> What this task involves
Every line of the listing that follows must be written out unchanged.

> Data for processing

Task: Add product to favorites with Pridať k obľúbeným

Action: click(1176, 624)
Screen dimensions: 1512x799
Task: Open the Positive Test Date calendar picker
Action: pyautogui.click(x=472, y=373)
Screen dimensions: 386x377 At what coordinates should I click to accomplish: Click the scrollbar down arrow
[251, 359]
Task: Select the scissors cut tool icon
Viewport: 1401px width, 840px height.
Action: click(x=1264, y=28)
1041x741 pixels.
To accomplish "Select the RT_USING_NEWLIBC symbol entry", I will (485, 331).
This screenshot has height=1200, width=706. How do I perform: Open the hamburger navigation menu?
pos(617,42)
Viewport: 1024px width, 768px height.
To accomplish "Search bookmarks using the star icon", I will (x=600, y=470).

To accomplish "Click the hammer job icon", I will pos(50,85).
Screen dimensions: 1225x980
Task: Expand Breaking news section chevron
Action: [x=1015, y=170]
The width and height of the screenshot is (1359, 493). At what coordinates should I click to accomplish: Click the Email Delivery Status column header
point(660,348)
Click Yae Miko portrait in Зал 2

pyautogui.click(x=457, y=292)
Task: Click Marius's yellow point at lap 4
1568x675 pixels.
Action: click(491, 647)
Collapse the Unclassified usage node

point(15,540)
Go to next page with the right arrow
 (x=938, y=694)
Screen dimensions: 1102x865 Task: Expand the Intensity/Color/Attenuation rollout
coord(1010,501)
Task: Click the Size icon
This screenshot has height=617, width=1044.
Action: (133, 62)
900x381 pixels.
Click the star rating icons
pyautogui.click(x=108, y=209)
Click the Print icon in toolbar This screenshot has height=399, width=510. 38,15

> Output of the exercise
Task: Add product to favorites with Pridať k obľúbeným

Action: click(1176, 624)
Screen dimensions: 1512x799
Task: Open the Positive Test Date calendar picker
Action: pyautogui.click(x=472, y=373)
Screen dimensions: 386x377 At what coordinates should I click to accomplish: Click the scrollbar down arrow
[251, 359]
Task: Select the scissors cut tool icon
Viewport: 1401px width, 840px height.
Action: click(x=1264, y=28)
1041x741 pixels.
To accomplish "Select the RT_USING_NEWLIBC symbol entry", I will (485, 331).
This screenshot has height=1200, width=706. How do I perform: Open the hamburger navigation menu?
pos(617,42)
Viewport: 1024px width, 768px height.
To accomplish "Search bookmarks using the star icon", I will (x=600, y=470).

To accomplish "Click the hammer job icon", I will pos(50,85).
Screen dimensions: 1225x980
Task: Expand Breaking news section chevron
Action: [x=1015, y=170]
The width and height of the screenshot is (1359, 493). At what coordinates should I click to accomplish: Click the Email Delivery Status column header
point(660,348)
Click Yae Miko portrait in Зал 2

pyautogui.click(x=457, y=292)
Task: Click Marius's yellow point at lap 4
1568x675 pixels.
Action: click(491, 647)
Collapse the Unclassified usage node

point(15,540)
Go to next page with the right arrow
 (x=938, y=694)
Screen dimensions: 1102x865 Task: Expand the Intensity/Color/Attenuation rollout
coord(1010,501)
Task: Click the Size icon
This screenshot has height=617, width=1044.
Action: (133, 62)
900x381 pixels.
Click the star rating icons
pyautogui.click(x=108, y=209)
Click the Print icon in toolbar This screenshot has height=399, width=510. 38,15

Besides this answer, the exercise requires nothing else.